A couple of weeks ago we released an extensive, new iOS Design Library.
This library has been created as an extension of the original iPhone Library and is intended to supersede that library for all new projects. Existing projects that use components in the iPhone Library should continue to link to it but may also link to this new library.
The iOS Library contains a collection of custom element widgets, components and icons for prototyping Apple iPad, iPhone and iPod Touch applications.
Creating libraries like this gives us a lot of ideas on how to improve GUI Design Studio itself, but also throws up some interesting learning experiences for library design.
Here’s three key lessons we learned that may be of use to you in creating your own design libraries for reusing widgets and components in your own projects…
1. Think ahead when planning the library structure
When we produced the original iPhone Library, we had always intended on producing a separate iPad Library.
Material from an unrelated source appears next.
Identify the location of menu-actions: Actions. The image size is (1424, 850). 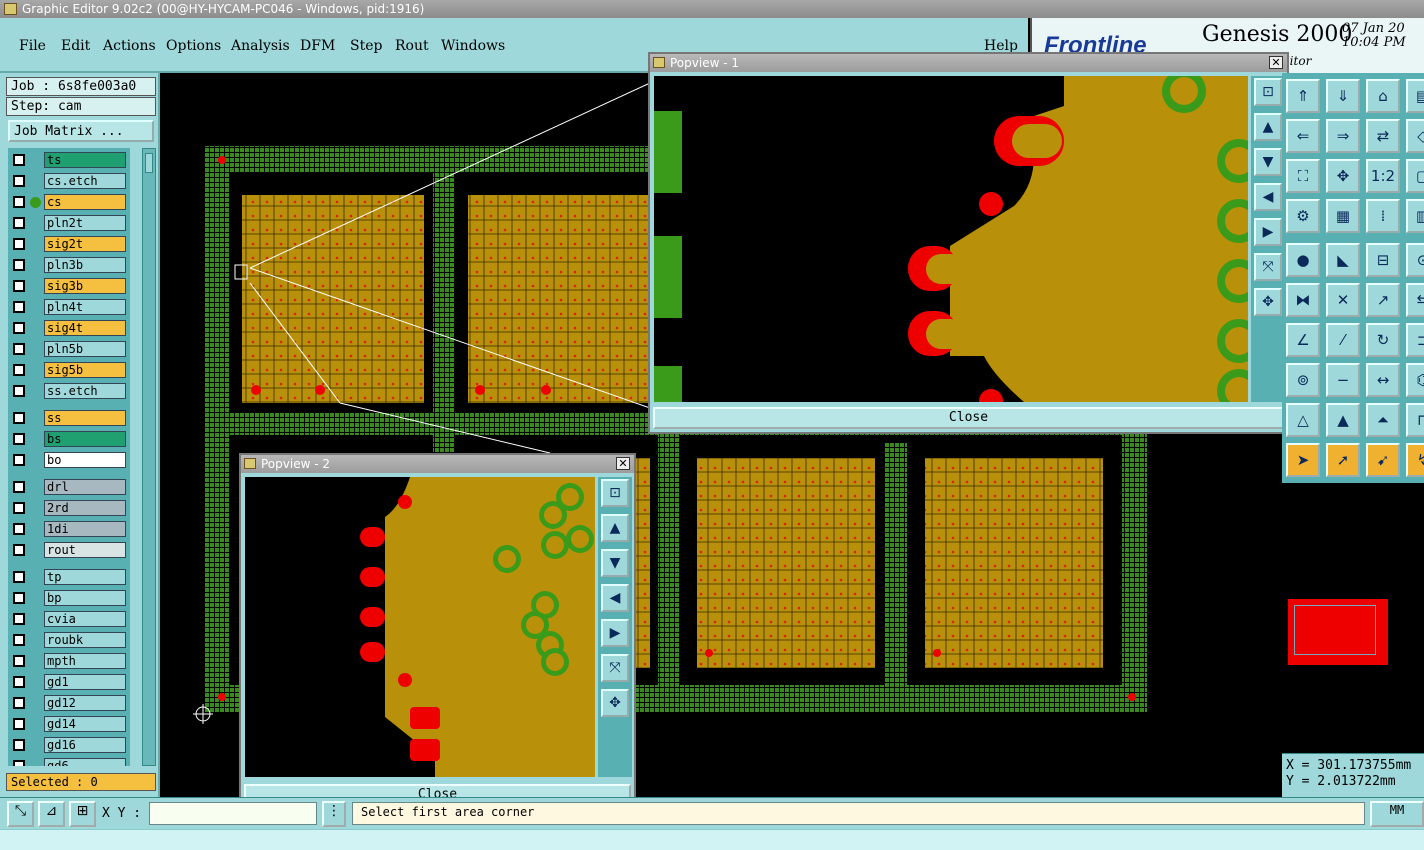
(130, 46).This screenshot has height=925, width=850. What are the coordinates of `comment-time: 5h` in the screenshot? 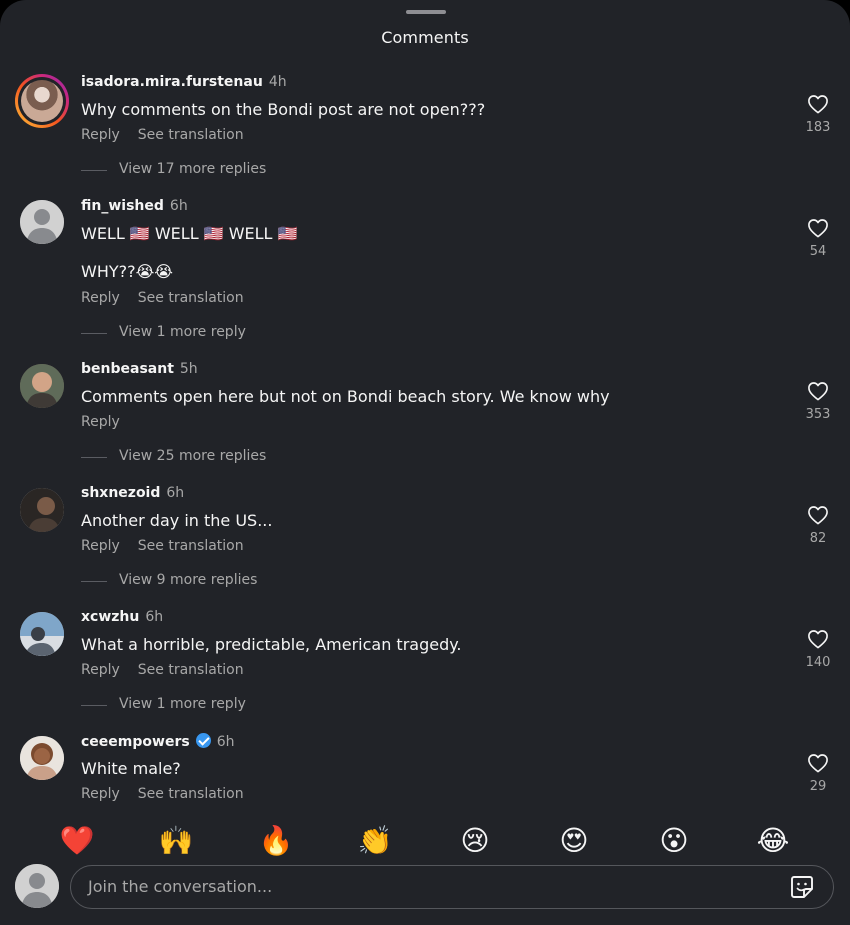 It's located at (188, 369).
But when we came to work on the iPad Library, we quickly realized that there’d be a lot of overlap with the same widgets appearing in both libraries. If Apple ever produce another type of iOS device with a similar UI then the overlap problem would worsen.
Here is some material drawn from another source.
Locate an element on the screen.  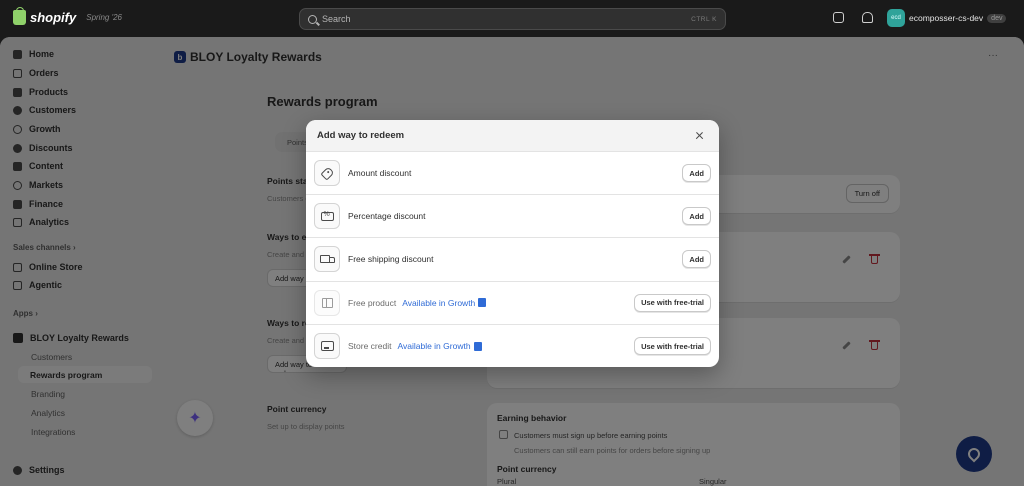
free-product-trial-button: Use with free-trial is located at coordinates (672, 302).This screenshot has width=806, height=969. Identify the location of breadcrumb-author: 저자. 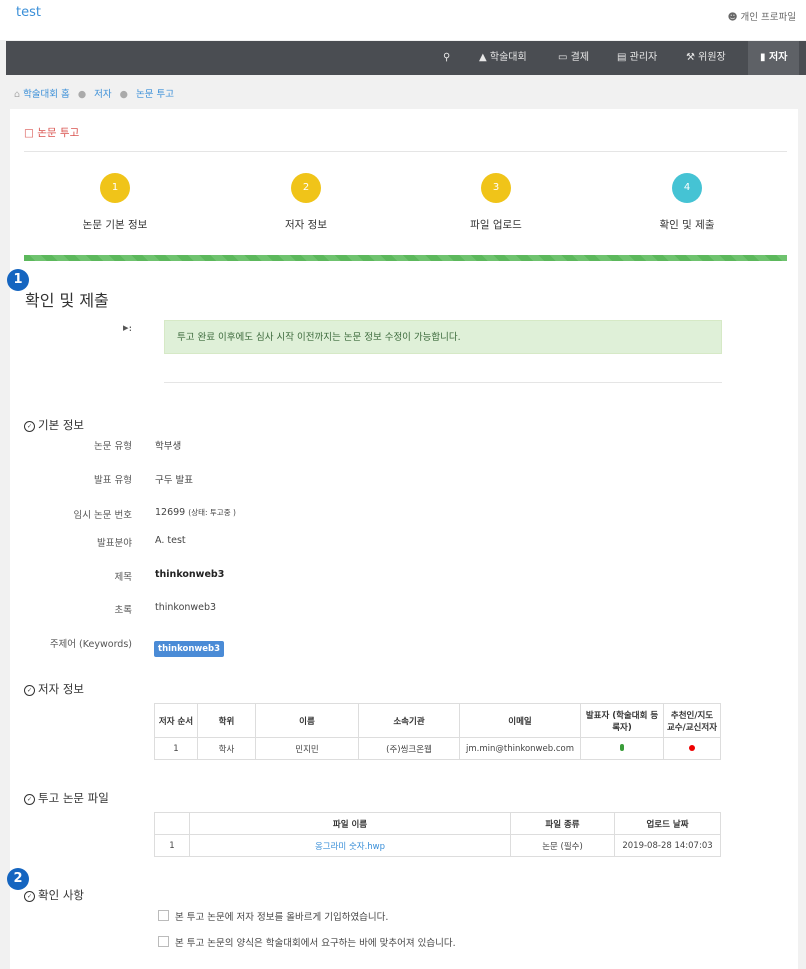
(102, 94).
Not only that, but many iOS Apps need to be designed for both platforms so a single design project might contain screens for both targets. While it would still be easy to link to both iPhone and iPad libraries separately, it makes sense just to need the one library.
In the end, we maintained mostly the same folder structure and file names for iPhone components with and added “iPad” labels for the new additions aimed at the iPad. So if a design file or folder contains “iPad” then that’s what it’s for, otherwise it’s for the iPhone or generic.
For widgets, it’s not so bad. The structure is not important because, unlike components, widgets are copied into designs with no reference back to their original location.
Overall, with a bit of forward thinking and planning, we could have had a more consistent structure and naming convention and also avoided the problem of having an obsolete design library floating around!